Inilah pajak penakluk tuan tanah



JAKARTA. Rencana pemerintah memungut pajak bagi para spekulan tanah semakin jelas. Ada tiga jenis pajak yang kini disiapkan untuk menekuk aksi para pemburu rente dari investasi lahan.

Pertama, pengenaan pajak progresif untuk kepemilikan tanah yang lebih luas. Kedua, capital gain tax untuk transaksi tanah, dan ketiga, unutilized asset tax untuk tanah yang dibiarkan menganggur tanpa ada perencanaan.

"Tiga skema pajak itu bisa berlaku kumulatif," tandas Menteri Koordinator Bidang Perekonomian Darmin Nasution dalam Dialog Kebijakan Ekonomi Berkeadilan, kemarin (2/2). Ini arti jika Anda memiliki tanah luas yang dibiarkan menganggur dalam jangka waktu tertentu, harus membayar pajak progresif sekaligus unutilized asset tax.

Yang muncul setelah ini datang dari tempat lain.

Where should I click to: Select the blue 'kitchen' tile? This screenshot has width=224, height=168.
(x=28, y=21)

Adapun, pajak progresif harus Anda atau perusahaan bayar jika memiliki lahan yang semakin luas. Makin besar lahan makin besar pajak yang wajib dibayar. Jika kemudian Anda menjual aset tanah itu, pajak transaksi tanah berupa capital gain tax. Pajak tersebut akan dikenakan pada nilai tambah dari harga suatu tanah. "Pajak ini lebih ke pajak penghasilan (PPh), cuma tidak biasa," kata Darmin.

Menurut Darmin, pemerintah perlu membikin kebijakan ini karena sistem pajak yang berlaku saat ini cenderung berpihak pada pengusaha padat modal. Sudah begitu, ada kecenderungan penjual dan pembeli menurunkan nilai transaksi kena pajak.

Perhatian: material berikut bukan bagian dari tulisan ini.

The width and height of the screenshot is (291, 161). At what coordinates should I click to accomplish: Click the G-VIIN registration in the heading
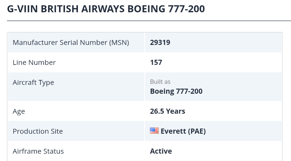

Sayang, Darmin tidak menjelaskan besaran nilai pajak yang akan dikenakan, serta detail definisi yang dimaksud tanah menganggur. Hari Senin, saya mulai rapat lagi dengan menteri yang lain, kata dia.Target pemerintah tahun 2019, pajak tanah lebih berkeadilan. Pembeli dan penjual properti akan membayar pajak sesuai nilai transaksi.

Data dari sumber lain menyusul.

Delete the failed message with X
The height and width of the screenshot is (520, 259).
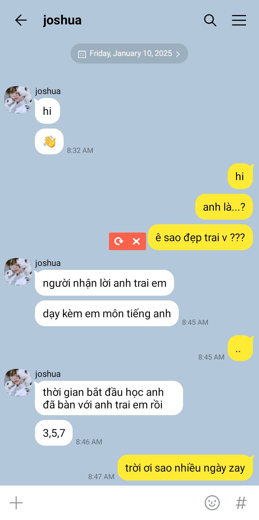point(137,241)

Kepala BKF Suahasil Nazara menambahkan, Pajak Penghasilan atau PPh final yang berlaku saat ini pada dasarnya memajaki selisih harga, seperti juga capital gain tax. Hanya belum maksimal. Dikenakan PPh levelnya 2,5%. Ini semacam capital gain tax, tapi tidak exactly capital gain tax, ujar dia.

Direktur Eksekutif CITA Yustinus Prastowo menyarankan, basis pengenaan pajak lahan tidak produktif bisa dikategorikan jadi dua. Pertama, pengusahaan lahan tidak produktif dan penguasaan berlebih. Kedua, "Bisa juga sekalian diatur, tanah atau bangunan yang dijual kurang dari 5 tahun dianggap spekulasi sehingga dikenai pajak lebih tinggi," katanya.

Adapun capital gain tax merupakan jenis pajak ideal karena dikenakan dari keuntungan, sehingga lebih fair sesuai prinsip pajak. Namun, kelemahannya: data harga perolehan tanah dan kepemilikan tak mendukung. Alhasil, butuh integrasi data, sinergi BPN dan Ditjen Pajak.

Ekonom Bank Mandiri Anton Gunawan menilai, kebijakan ini bisa mencegah bubble harga tanah yang bisa membuat kolaps.